遠距離通勤者は要注意 JR東に追随し私鉄各社も終電繰り上げへ (1/2ページ)

枝久保達也
枝久保達也

背景に鉄道メンテナンスの担い手不足

 来年から首都圏の深夜時間帯の鉄道サービスが大きく変わりそうだ。9月3日、JR東日本の深澤祐二社長は2021年春のダイヤ改正で終電の時刻繰り上げと初電の時刻繰り下げを行うと発表した。その理由として挙げられたのは2点。ひとつは山手線(上野~御徒町間)の終電付近(午前0時台)の利用者数が、今年10月(1~16日の平均)と新型コロナウイルス感染拡大前の比較で40%減少しているように、新しい生活様式の定着により鉄道利用者が大きく減少していること。そしてもうひとつが、生産年齢人口の減少に伴い保守作業員が減少傾向にある一方、ホームドアやバリアフリー施設など安全やサービス向上を目的とした工事が増加している現状を踏まえ、終電繰り上げと初電繰り下げにより夜間の作業時間を確保することで、作業の効率化と人材確保に向けた働き方改革を進めたいというものだ。

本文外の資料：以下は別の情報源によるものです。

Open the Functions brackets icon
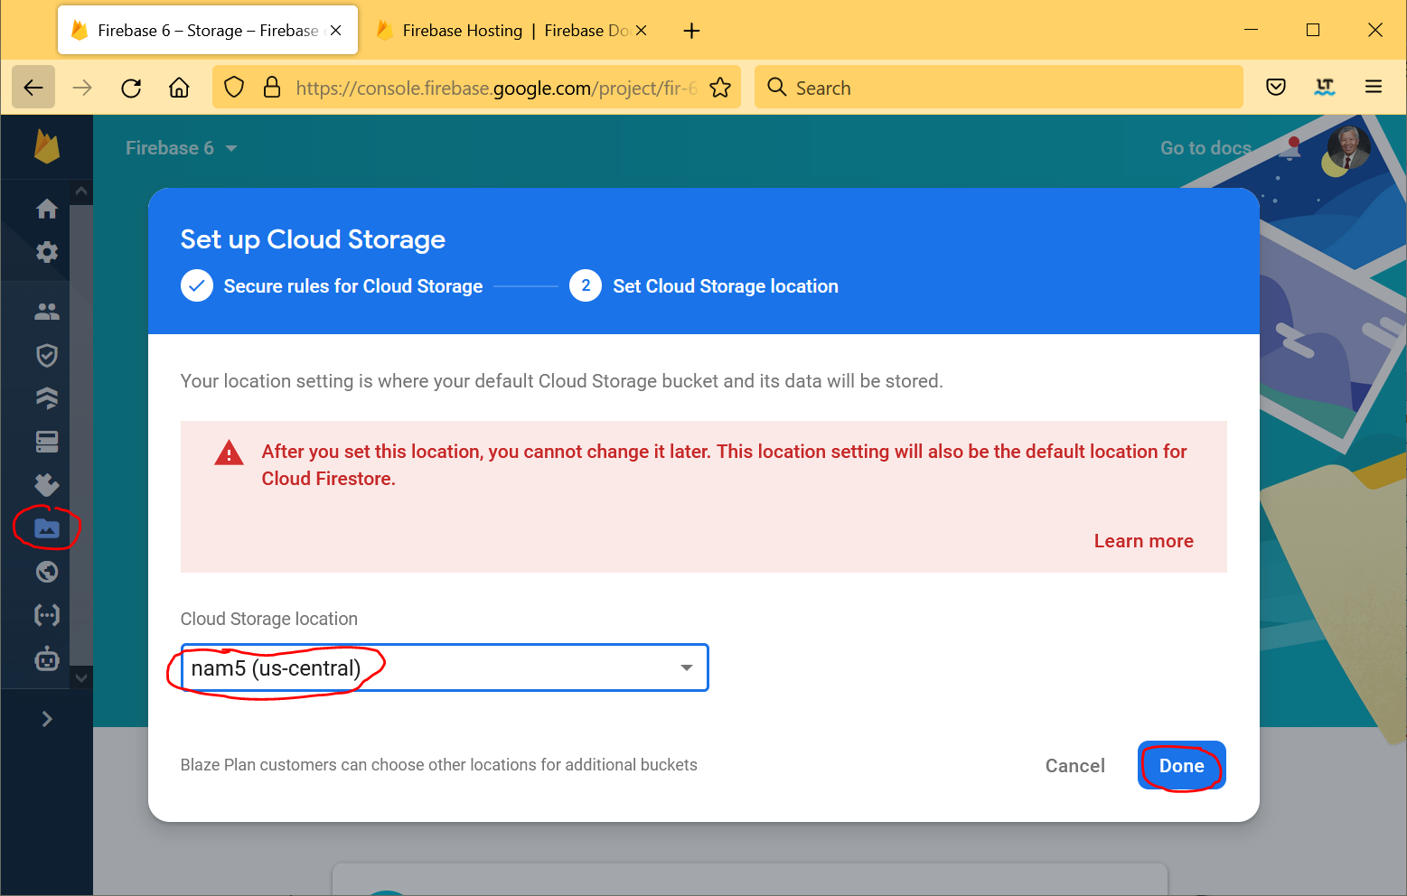The height and width of the screenshot is (896, 1407). pyautogui.click(x=47, y=615)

 首都圏の鉄道事業者は良くも悪くもJR東日本に倣って動くところがある。すぐに私鉄各社からも最終列車の時刻繰り上げを検討するという声が上がり始め、11月4日に小田急電鉄が、9日に西武鉄道が2021年春のダイヤ改正で終電繰り上げを行うと発表した。このほか、東急電鉄や京王電鉄、相模鉄道でも来年春のダイヤ改正で終電を15~30分繰り上げる方針を発表しており、京急電鉄、東京メトロなども終電繰り上げを検討していると伝えられている。各社とも理由として挙げるのがJR東日本と同様、深夜時間帯の利用減少と鉄道メンテナンスの担い手不足の問題だ。

 終電繰り上げの動きについて、コロナ禍による業績悪化の対応策だと捉える向きもあるが、これは正しいとは言えない。運行本数の削減によって削減できる費用は微々たるもので、人件費についても深夜手当や乗務手当が若干減る程度。経営に影響を与えるほどのものではない。保守作業員の人手不足や定着率の低さはコロナ以前から指摘されてきたことであり、コロナ禍を機に長年の懸案であった深夜保守作業の環境改善を一気に進めようというのが実情だろう。

 実際、昨年9月にJR西日本は深夜保守作業の労働環境改善を理由に、来年春のダイヤ改正で12線区の終電を最大30分繰り上げると発表しており、仮にコロナ禍がなかったとしても、終電を繰り上げる動きは数年以内に各社に波及していたものと思われる。